Return value has the units of
Megohms and can be thought of as the amplitude of the voltage (mV)
at one location that would result from the injection of 1nA at the
other.
----
.. method:: Impedance.input
Syntax:
``.input(x, sec=section)``
Description:
absolute amplitude of \ ``v(x)/i(x)`` of the specified section
----
.. method:: Impedance.ratio
Syntax:
``.ratio(x)``
Description:
\ ``|v(loc)/v(x)|`` Think of it as voltage clamping to 1mV at x at some
frequency and recording the voltage at loc.
----
.. method:: Impedance.transfer_phase
Syntax:
``.transfer_phase(x)``
Description:
phase of transfer impedance. The phase is modulo 2Pi in the range
-Pi to +Pi so as one moves away from the loc remember that the
actual phase can become less than -Pi. If the amplitude is very
small the phase may be inaccurate and cannot be computed at all
if the amplitude is 0.
----
.. method:: Impedance.input_phase
Syntax:
``.input_phase(x)``
Description:
phase of input impedance.
Note: Impedance makes heavy use of memory since four complex
vectors are allocated with size equal to the total number of
segments. After compute is called two of these vectors holds
the input and transfer impedance for a given loc, freq, and
neuron state. Because
of the way results of calculations are stored it is very efficient
to access amp and phase; reasonably efficient to change freq or loc,
and inefficient to vary neuron state, eg, diameters.

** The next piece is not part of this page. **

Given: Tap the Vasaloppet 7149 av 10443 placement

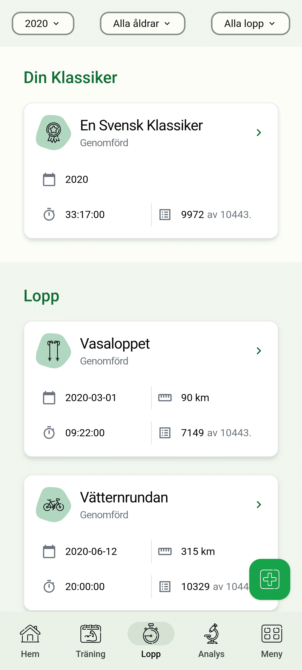Looking at the screenshot, I should click(x=216, y=433).
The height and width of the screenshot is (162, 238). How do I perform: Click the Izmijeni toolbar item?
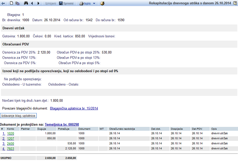click(x=51, y=3)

The last case
implies at least the overhead of a call like \ :func:`fcurrent()`.(actually
the present implementation calls \ :func:`fcurrent()` on every \ ``compute()`` call
but that could be fixed if increased performance was needed).
----
.. method:: Impedance.deltafac
Syntax:
``fac = imp.deltafac()``
``fac = imp.deltafac(fac)``
Description:
Gets or sets and gets the factor used in computing the numerical derivatives
during calculation of the extended full impedance. Jacobian elements are
calculated via the formula ``f(s+delta) - f(s))/delta`` where
delta is defined by fac * the state tolerance scale factor for cvode.
Note that default state tolerance scale factors are 1.0 except when
specifically declared in mod files or changed by calling
:meth:`CVode.atolscale`. The default delta factor is 0.001 which is consistent
with the factor used by the default impedance calculation. Note that the
factor for the default impedance calculation cannot be changed.